## EXERCISE DIRECTIONS
Please print the full listing exactly.

## SOURCE INFORMATION
"""

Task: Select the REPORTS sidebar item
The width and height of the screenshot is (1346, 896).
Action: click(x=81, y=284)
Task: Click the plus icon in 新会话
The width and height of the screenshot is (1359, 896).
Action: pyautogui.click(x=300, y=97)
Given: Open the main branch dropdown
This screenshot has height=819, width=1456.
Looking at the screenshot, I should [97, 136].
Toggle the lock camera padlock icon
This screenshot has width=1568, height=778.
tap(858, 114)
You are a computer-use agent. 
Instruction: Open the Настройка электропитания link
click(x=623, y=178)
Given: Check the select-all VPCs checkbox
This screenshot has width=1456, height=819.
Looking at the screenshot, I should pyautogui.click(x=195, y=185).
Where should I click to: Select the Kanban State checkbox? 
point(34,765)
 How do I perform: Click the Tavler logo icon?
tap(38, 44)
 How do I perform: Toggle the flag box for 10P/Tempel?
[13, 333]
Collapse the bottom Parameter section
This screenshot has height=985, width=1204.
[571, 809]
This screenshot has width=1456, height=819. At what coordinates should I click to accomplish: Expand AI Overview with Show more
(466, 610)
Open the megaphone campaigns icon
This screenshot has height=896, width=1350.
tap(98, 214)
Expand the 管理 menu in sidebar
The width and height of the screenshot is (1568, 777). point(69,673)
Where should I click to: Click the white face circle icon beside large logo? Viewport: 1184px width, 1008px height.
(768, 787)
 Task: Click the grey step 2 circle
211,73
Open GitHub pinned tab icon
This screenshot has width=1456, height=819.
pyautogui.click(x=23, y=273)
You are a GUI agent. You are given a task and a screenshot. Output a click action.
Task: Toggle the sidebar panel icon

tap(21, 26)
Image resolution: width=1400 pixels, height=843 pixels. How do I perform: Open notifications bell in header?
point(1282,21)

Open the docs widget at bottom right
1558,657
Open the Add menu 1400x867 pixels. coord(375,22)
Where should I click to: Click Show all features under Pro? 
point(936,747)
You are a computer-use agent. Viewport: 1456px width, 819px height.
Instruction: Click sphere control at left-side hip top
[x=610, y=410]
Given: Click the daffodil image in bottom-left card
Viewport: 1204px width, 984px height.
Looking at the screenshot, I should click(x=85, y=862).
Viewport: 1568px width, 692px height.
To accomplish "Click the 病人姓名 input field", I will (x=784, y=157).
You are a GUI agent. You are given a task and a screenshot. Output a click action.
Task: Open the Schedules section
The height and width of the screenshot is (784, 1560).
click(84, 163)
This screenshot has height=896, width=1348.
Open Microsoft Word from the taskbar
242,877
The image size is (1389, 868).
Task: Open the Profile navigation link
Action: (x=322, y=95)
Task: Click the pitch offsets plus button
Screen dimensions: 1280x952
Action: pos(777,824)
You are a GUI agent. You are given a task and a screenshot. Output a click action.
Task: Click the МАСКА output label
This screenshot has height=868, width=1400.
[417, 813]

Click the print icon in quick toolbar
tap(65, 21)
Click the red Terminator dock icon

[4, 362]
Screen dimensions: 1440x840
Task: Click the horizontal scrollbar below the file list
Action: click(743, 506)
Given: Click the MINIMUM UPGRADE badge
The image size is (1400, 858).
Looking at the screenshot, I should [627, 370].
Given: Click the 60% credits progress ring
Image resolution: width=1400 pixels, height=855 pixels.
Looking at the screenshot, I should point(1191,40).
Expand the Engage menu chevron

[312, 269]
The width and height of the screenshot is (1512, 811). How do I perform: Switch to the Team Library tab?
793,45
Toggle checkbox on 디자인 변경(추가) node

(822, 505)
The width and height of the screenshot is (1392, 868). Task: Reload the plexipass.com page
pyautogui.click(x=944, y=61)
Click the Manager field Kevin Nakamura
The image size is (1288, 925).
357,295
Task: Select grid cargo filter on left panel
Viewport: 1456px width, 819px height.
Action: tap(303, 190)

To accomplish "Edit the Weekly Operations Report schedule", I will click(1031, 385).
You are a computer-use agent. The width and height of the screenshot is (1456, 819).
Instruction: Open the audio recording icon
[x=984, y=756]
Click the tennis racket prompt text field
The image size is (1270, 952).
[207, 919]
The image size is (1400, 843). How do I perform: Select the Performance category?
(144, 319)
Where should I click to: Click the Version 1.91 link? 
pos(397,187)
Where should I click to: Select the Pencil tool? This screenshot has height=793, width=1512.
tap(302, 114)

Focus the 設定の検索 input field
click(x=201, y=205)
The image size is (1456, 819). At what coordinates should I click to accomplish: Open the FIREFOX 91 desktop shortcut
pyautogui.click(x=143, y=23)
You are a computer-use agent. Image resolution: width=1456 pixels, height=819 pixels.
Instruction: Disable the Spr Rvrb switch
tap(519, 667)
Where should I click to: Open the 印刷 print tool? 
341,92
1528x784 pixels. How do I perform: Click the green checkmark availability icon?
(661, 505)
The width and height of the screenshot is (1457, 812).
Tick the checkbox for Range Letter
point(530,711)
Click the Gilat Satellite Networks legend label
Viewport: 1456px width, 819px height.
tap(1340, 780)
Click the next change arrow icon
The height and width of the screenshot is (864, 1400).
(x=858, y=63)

"""

## RESPONSE
Task: Select the REPORTS sidebar item
The width and height of the screenshot is (1346, 896).
Action: click(x=81, y=284)
Task: Click the plus icon in 新会话
The width and height of the screenshot is (1359, 896).
Action: pyautogui.click(x=300, y=97)
Given: Open the main branch dropdown
This screenshot has height=819, width=1456.
Looking at the screenshot, I should [97, 136].
Toggle the lock camera padlock icon
This screenshot has width=1568, height=778.
tap(858, 114)
You are a computer-use agent. 
Instruction: Open the Настройка электропитания link
click(x=623, y=178)
Given: Check the select-all VPCs checkbox
This screenshot has width=1456, height=819.
Looking at the screenshot, I should pyautogui.click(x=195, y=185).
Where should I click to: Select the Kanban State checkbox? 
point(34,765)
 How do I perform: Click the Tavler logo icon?
tap(38, 44)
 How do I perform: Toggle the flag box for 10P/Tempel?
[13, 333]
Collapse the bottom Parameter section
This screenshot has height=985, width=1204.
[571, 809]
This screenshot has width=1456, height=819. At what coordinates should I click to accomplish: Expand AI Overview with Show more
(466, 610)
Open the megaphone campaigns icon
This screenshot has height=896, width=1350.
tap(98, 214)
Expand the 管理 menu in sidebar
The width and height of the screenshot is (1568, 777). point(69,673)
Where should I click to: Click the white face circle icon beside large logo? Viewport: 1184px width, 1008px height.
(768, 787)
 Task: Click the grey step 2 circle
211,73
Open GitHub pinned tab icon
This screenshot has width=1456, height=819.
pyautogui.click(x=23, y=273)
You are a GUI agent. You are given a task and a screenshot. Output a click action.
Task: Toggle the sidebar panel icon

tap(21, 26)
Image resolution: width=1400 pixels, height=843 pixels. How do I perform: Open notifications bell in header?
point(1282,21)

Open the docs widget at bottom right
1558,657
Open the Add menu 1400x867 pixels. coord(375,22)
Where should I click to: Click Show all features under Pro? 
point(936,747)
You are a computer-use agent. Viewport: 1456px width, 819px height.
Instruction: Click sphere control at left-side hip top
[x=610, y=410]
Given: Click the daffodil image in bottom-left card
Viewport: 1204px width, 984px height.
Looking at the screenshot, I should click(x=85, y=862).
Viewport: 1568px width, 692px height.
To accomplish "Click the 病人姓名 input field", I will (x=784, y=157).
You are a GUI agent. You are given a task and a screenshot. Output a click action.
Task: Open the Schedules section
The height and width of the screenshot is (784, 1560).
click(84, 163)
This screenshot has height=896, width=1348.
Open Microsoft Word from the taskbar
242,877
The image size is (1389, 868).
Task: Open the Profile navigation link
Action: (x=322, y=95)
Task: Click the pitch offsets plus button
Screen dimensions: 1280x952
Action: pos(777,824)
You are a GUI agent. You are given a task and a screenshot. Output a click action.
Task: Click the МАСКА output label
This screenshot has height=868, width=1400.
[417, 813]

Click the print icon in quick toolbar
tap(65, 21)
Click the red Terminator dock icon

[4, 362]
Screen dimensions: 1440x840
Task: Click the horizontal scrollbar below the file list
Action: click(743, 506)
Given: Click the MINIMUM UPGRADE badge
The image size is (1400, 858).
Looking at the screenshot, I should [627, 370].
Given: Click the 60% credits progress ring
Image resolution: width=1400 pixels, height=855 pixels.
Looking at the screenshot, I should point(1191,40).
Expand the Engage menu chevron

[312, 269]
The width and height of the screenshot is (1512, 811). How do I perform: Switch to the Team Library tab?
793,45
Toggle checkbox on 디자인 변경(추가) node

(822, 505)
The width and height of the screenshot is (1392, 868). Task: Reload the plexipass.com page
pyautogui.click(x=944, y=61)
Click the Manager field Kevin Nakamura
The image size is (1288, 925).
357,295
Task: Select grid cargo filter on left panel
Viewport: 1456px width, 819px height.
Action: tap(303, 190)

To accomplish "Edit the Weekly Operations Report schedule", I will click(1031, 385).
You are a computer-use agent. The width and height of the screenshot is (1456, 819).
Instruction: Open the audio recording icon
[x=984, y=756]
Click the tennis racket prompt text field
The image size is (1270, 952).
[207, 919]
The image size is (1400, 843). How do I perform: Select the Performance category?
(144, 319)
Where should I click to: Click the Version 1.91 link? 
pos(397,187)
Where should I click to: Select the Pencil tool? This screenshot has height=793, width=1512.
tap(302, 114)

Focus the 設定の検索 input field
click(x=201, y=205)
The image size is (1456, 819). At what coordinates should I click to accomplish: Open the FIREFOX 91 desktop shortcut
pyautogui.click(x=143, y=23)
You are a computer-use agent. Image resolution: width=1456 pixels, height=819 pixels.
Instruction: Disable the Spr Rvrb switch
tap(519, 667)
Where should I click to: Open the 印刷 print tool? 
341,92
1528x784 pixels. How do I perform: Click the green checkmark availability icon?
(661, 505)
The width and height of the screenshot is (1457, 812).
Tick the checkbox for Range Letter
point(530,711)
Click the Gilat Satellite Networks legend label
Viewport: 1456px width, 819px height.
tap(1340, 780)
Click the next change arrow icon
The height and width of the screenshot is (864, 1400).
(x=858, y=63)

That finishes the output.